Aim of the task — Copy nothing but the lines below running from the line containing "Partenariat / Presse (420, 19)" through the line containing "[Téléchargez ma check", both end lines included.

---------- Data supplied

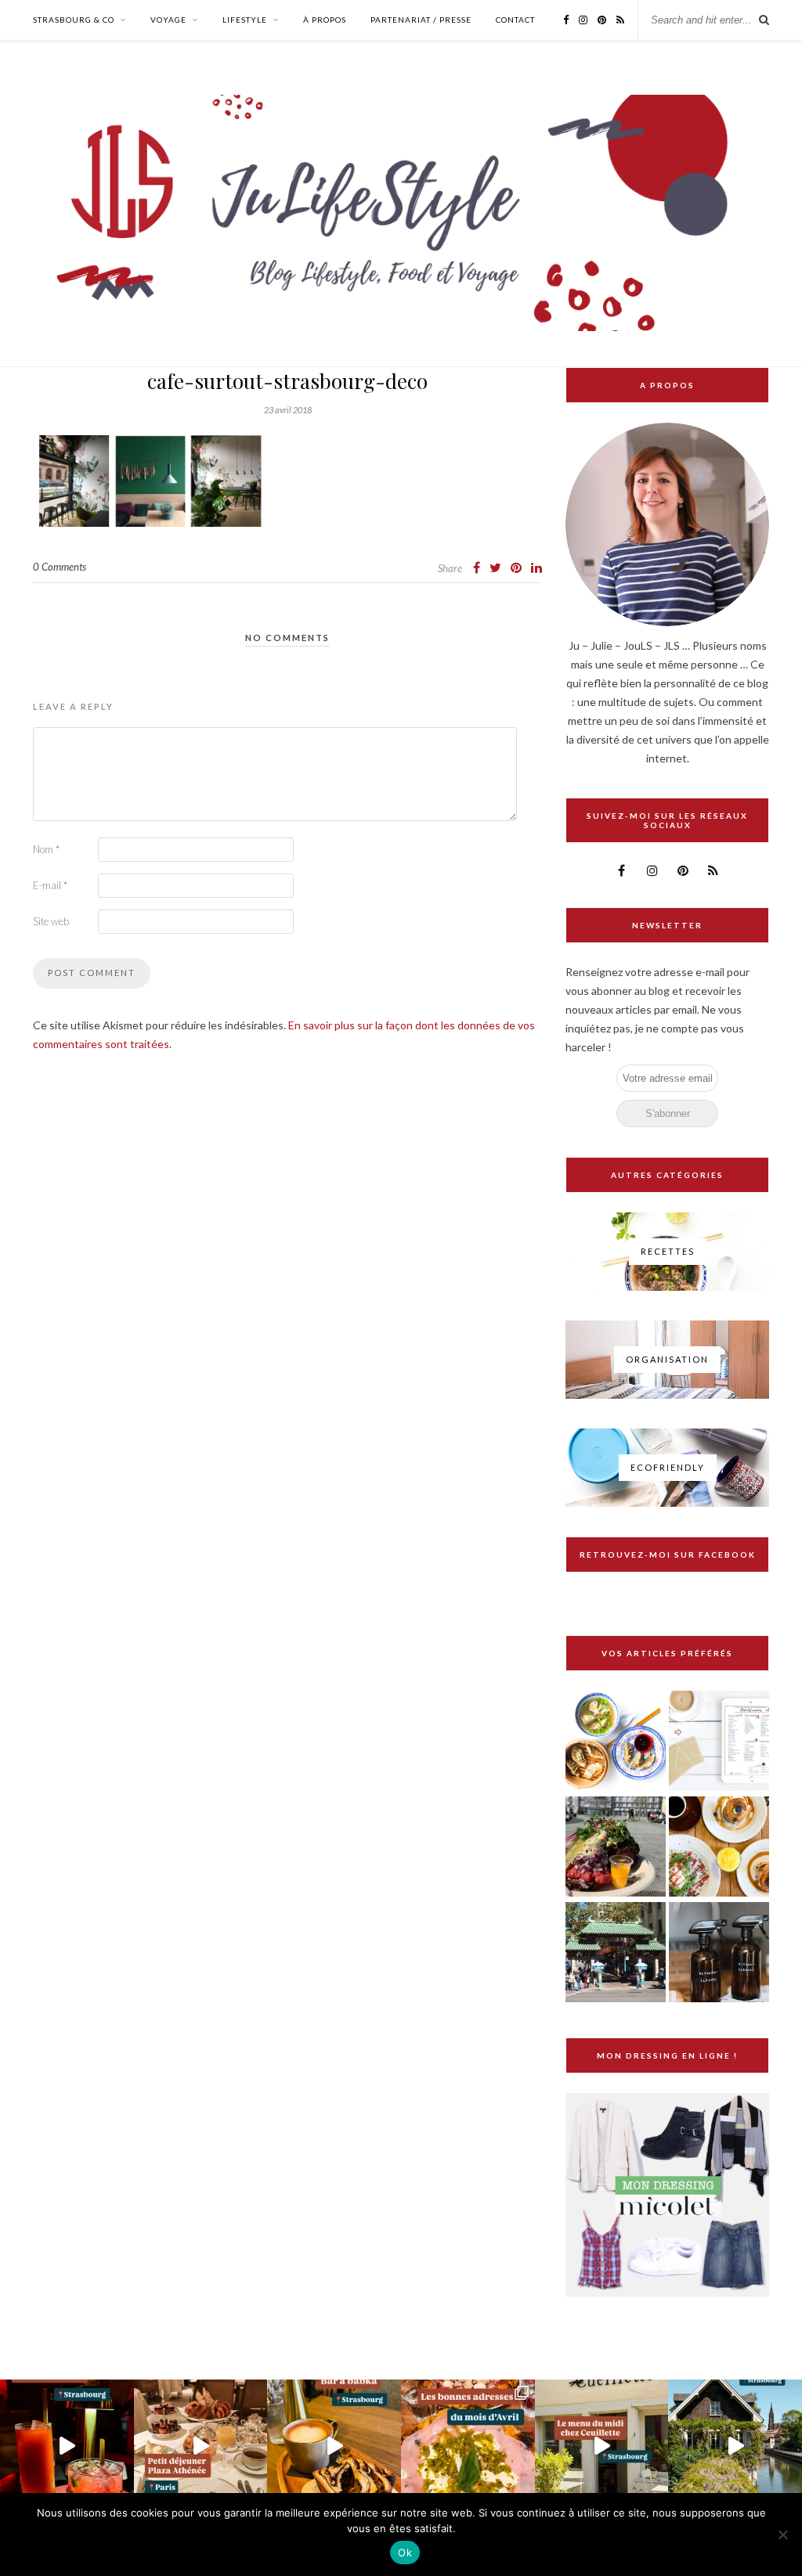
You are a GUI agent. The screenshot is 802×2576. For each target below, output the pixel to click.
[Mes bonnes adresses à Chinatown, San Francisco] (615, 1953)
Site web (51, 921)
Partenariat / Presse (420, 19)
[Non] (782, 2534)
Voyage (168, 19)
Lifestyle (244, 19)
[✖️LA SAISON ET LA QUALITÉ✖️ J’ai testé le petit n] (602, 2446)
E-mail (50, 885)
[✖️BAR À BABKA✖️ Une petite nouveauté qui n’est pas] (334, 2446)
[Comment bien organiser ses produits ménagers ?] (719, 1953)
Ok (405, 2552)
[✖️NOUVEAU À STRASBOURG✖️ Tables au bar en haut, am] (67, 2446)
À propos (324, 19)
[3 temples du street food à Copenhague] (615, 1847)
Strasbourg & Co (73, 19)
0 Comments (59, 566)
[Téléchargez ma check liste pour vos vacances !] (719, 1742)
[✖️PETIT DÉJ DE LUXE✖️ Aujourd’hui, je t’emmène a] (201, 2446)
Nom (46, 849)
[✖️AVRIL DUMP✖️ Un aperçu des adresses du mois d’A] (468, 2446)
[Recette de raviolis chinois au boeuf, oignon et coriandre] (615, 1742)
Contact (515, 19)
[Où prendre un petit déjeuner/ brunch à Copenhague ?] (719, 1847)
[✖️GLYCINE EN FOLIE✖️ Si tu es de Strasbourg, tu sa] (735, 2446)
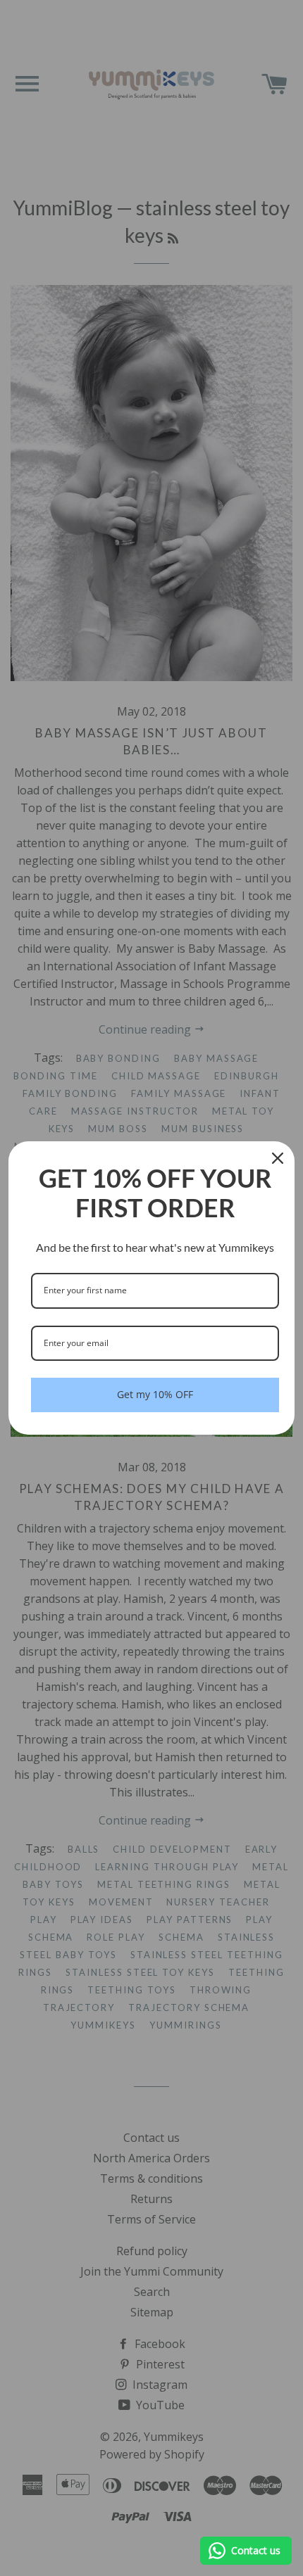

--------------------

Task response —
Partenariat / Presse (420, 19)
[Non] (782, 2534)
Voyage (168, 19)
Lifestyle (244, 19)
[✖️LA SAISON ET LA QUALITÉ✖️ J’ai testé le petit n] (602, 2446)
E-mail (50, 885)
[✖️BAR À BABKA✖️ Une petite nouveauté qui n’est pas] (334, 2446)
[Comment bien organiser ses produits ménagers ?] (719, 1953)
Ok (405, 2552)
[✖️NOUVEAU À STRASBOURG✖️ Tables au bar en haut, am] (67, 2446)
À propos (324, 19)
[3 temples du street food à Copenhague] (615, 1847)
Strasbourg & Co (73, 19)
0 Comments (59, 566)
[Téléchargez ma check liste pour vos vacances !] (719, 1742)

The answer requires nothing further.